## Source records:

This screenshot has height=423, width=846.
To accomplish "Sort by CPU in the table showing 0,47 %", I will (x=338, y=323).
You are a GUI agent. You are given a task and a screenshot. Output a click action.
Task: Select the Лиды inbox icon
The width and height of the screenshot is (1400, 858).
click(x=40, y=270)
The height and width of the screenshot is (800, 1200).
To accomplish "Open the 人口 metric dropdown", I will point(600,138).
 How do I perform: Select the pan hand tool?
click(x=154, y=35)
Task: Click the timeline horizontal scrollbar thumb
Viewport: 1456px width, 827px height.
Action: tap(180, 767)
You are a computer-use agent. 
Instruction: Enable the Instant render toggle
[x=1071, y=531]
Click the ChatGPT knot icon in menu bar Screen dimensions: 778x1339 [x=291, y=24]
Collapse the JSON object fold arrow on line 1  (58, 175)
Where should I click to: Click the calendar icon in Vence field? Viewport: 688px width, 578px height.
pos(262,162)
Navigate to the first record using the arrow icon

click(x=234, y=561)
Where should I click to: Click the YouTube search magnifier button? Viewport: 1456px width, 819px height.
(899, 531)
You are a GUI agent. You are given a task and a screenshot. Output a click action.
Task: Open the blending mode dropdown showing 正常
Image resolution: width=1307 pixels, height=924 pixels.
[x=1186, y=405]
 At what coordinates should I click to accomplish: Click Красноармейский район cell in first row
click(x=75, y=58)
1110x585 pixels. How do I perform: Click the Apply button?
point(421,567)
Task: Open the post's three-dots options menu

## AIM OF THE TASK:
Please repeat the entries above verbatim, from the line with "How do I perform: Select the pan hand tool?" to the line with "click(x=234, y=561)", both included.

## IN RESPONSE:
 How do I perform: Select the pan hand tool?
click(x=154, y=35)
Task: Click the timeline horizontal scrollbar thumb
Viewport: 1456px width, 827px height.
Action: tap(180, 767)
You are a computer-use agent. 
Instruction: Enable the Instant render toggle
[x=1071, y=531]
Click the ChatGPT knot icon in menu bar Screen dimensions: 778x1339 [x=291, y=24]
Collapse the JSON object fold arrow on line 1  (58, 175)
Where should I click to: Click the calendar icon in Vence field? Viewport: 688px width, 578px height.
pos(262,162)
Navigate to the first record using the arrow icon

click(x=234, y=561)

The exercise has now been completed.